Rule 1:21-1B, which was adopted on November 25, 1996, authorizes a law firm to organize as a limited liability company. In many respects, the provisions of Rule 1:21-1B parallel Rule 1:21-1A. For example, subsection (d) of Rule 1:21-1B bars any person from holding any interest in a limited liability company unless he or she is “licensed to practice law and actually and actively engaged in the practice of law as a member, employee or agent of, or `of counsel' to the limited liability company[.]” In addition, subsection (d) of Rule 1:21-1B grants limited liability companies the power to own an interest in another limited liability company engaged in the practice of law.

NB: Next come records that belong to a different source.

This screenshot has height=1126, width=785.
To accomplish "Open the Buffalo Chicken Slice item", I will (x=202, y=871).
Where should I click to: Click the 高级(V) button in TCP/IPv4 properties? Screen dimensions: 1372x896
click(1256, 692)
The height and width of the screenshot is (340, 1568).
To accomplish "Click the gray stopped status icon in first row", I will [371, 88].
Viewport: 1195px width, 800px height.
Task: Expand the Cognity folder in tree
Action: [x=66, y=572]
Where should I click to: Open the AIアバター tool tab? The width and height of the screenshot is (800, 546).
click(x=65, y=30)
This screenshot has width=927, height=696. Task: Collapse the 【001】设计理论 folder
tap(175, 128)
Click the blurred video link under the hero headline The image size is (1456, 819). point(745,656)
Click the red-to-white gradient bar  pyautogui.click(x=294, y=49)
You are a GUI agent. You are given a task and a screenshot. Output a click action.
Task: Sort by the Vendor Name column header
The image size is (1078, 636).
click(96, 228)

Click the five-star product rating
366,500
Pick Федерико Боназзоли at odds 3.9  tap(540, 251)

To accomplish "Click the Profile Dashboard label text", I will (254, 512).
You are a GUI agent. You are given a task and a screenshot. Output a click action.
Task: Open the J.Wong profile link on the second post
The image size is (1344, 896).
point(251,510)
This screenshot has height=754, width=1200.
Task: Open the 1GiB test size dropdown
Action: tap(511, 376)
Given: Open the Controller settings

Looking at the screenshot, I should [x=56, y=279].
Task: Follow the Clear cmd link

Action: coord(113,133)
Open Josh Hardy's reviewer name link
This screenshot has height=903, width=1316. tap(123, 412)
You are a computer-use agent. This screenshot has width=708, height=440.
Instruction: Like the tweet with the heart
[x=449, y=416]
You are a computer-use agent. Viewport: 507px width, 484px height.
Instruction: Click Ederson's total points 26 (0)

Particularly relevant to our analysis is the additional authority conferred on a limited liability company to “hold shares of stock in a professional corporation covered by R. 1:21-1A.”
Rules 1:21-1A and 1:21-1B also impose similar standards of personal liability and professional responsibility. Lawyers practicing in professional corporations and limited liability companies are subject to the “same standard of personal liability.” Michels, New Jersey Attorney Ethics § 5.5. Furthermore, both type of entities must comply with all rules governing the practice of law by attorneys and refrain from doing anything “which, if done by an individual attorney would violate the standards of professional conduct[.]” R. 1:21-1A(a)(2); R. 1:21-1B(a)(3).
In addressing the central question presented by the Firm, we first consider whether a professional corporation can own an interest in a limited liability company. On that issue, we agree with the Firm that Rule 1:21-1A's failure to expressly grant a professional corporation the power to own an interest in a limited liability company is inadvertent. Rule 1:21-1A has not been amended since the adoption of Rule 1:21-1B and, therefore, does not take into account the possibility that a law firm may be organized as a limited liability company. In view of the similarity in the treatment of limited liability companies and professional corporations under the Court Rules, we find no reason to preclude a professional corporation from owning an interest in a limited liability company.
We also conclude that a professional corporation covered by Rule 1:21-1A may form a subsidiary to provide legal services and that such a subsidiary may be organized as either a professional corporation or a limited liability company, provided that the requirements and limitations set forth in Rules 1:21-1A and -1B are followed. Such an arrangement does not violate the general prohibition on the corporate practice of law. The central goal of that prohibition is to keep the rendition of legal services from being under the control and direction of nonlawyers. As the New Jersey Supreme Court recognized in In re Education Law Cntr., Inc., “[a]n overriding fear in this regard is that the corporation may place its own interest, whether political goals or profits, ahead of the interests of its clients . . . .” Id. at 135. Those concerns are not present when lawyers are employed by a corporation actively engaged in the practice of law. In that scenario, lawyers will be working “for lawyers fully aware of pertinent standards of ethics and professional responsibility and subject to the discipline of this Court.” Id. at 134 n.4. Furthermore, the relationship of confidentiality and undivided loyalty that is the centerpiece of the lawyer-client relationship will not be threatened by the financial or political interests of a corporation owned and managed by nonlawyers. Id.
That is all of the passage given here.